Following the 1965 coup that saw Suharto take power, Pram was imprisoned for decades, much of that time on Buru Island.
Exile is an account of conversations with Pram not long before his death. The topics run from politics to literature to Indonesian and Javanese culture.
Pram's pain and disappointment at the course of Indonesia's development is obvious in his cutting reflections on culture, government corruption, and the dominance of the US. He rightly lays a great deal of blame for Indonesia's ills on the Suharto regime - understandable given the years of imprisonment he suffered at Suharto's hands, as well as the very real corruption and misgovernance that characterized the New Order, particularly in the final few years.
I found his reflections on culture and his view that the Javanese propensity to submit to authority figures shackles Indonesia's development fascinating. He is clearly a fan of Sukarno - time and distance allow him to ignore or gloss over Sukarno's profound failings in the later years of his presidency. All was well, in Pram's view, before the coup, and if Sukarno had been allowed to continue Indonesia would have proceeded to a bright future.
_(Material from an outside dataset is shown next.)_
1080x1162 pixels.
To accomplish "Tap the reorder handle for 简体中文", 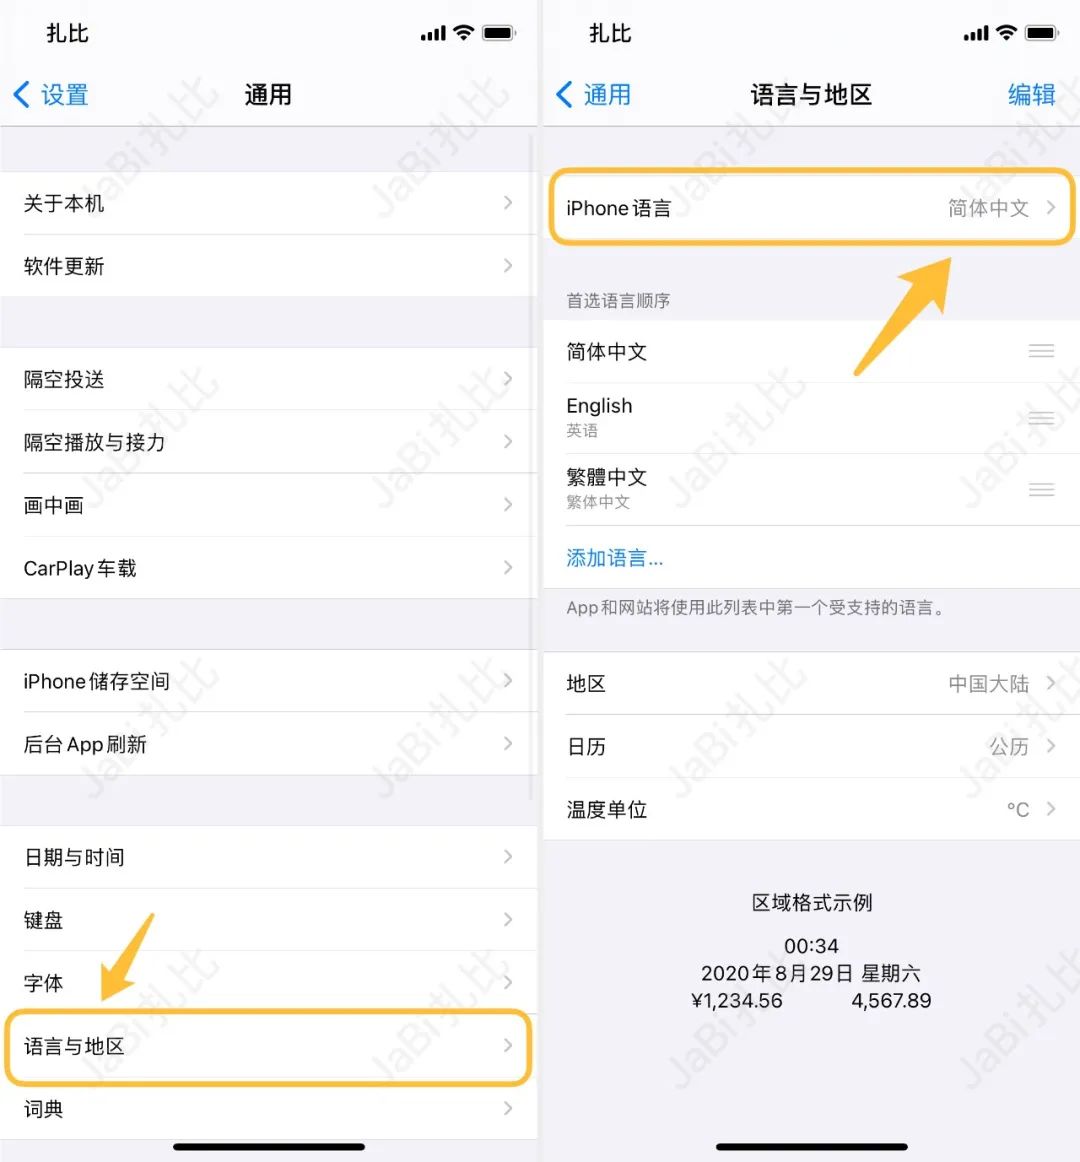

Exile is a valuable complement to his other published works. It's not as compelling as the Mute's Soliloquy, his account of imprisonment on Buru and elsewhere, and these conversations sadly reveal far more unhappiness and far less hope about his homeland than I expected. For all the faults he describes, Indonesia has made a relatively peaceful transition from authoritarian rule to democracy, vacated East Timor, and avoided the large scale sectarian bloodbaths that have claimed other nations at a similar stage of development. Terrorism seems to have been brought to heel and the world's largest muslim nation remains a reliable U.S. partner. Civil society continues to roll, sometimes lurch, along and renew with every turn of the monsoon. I guess Pram remained an exile until the end.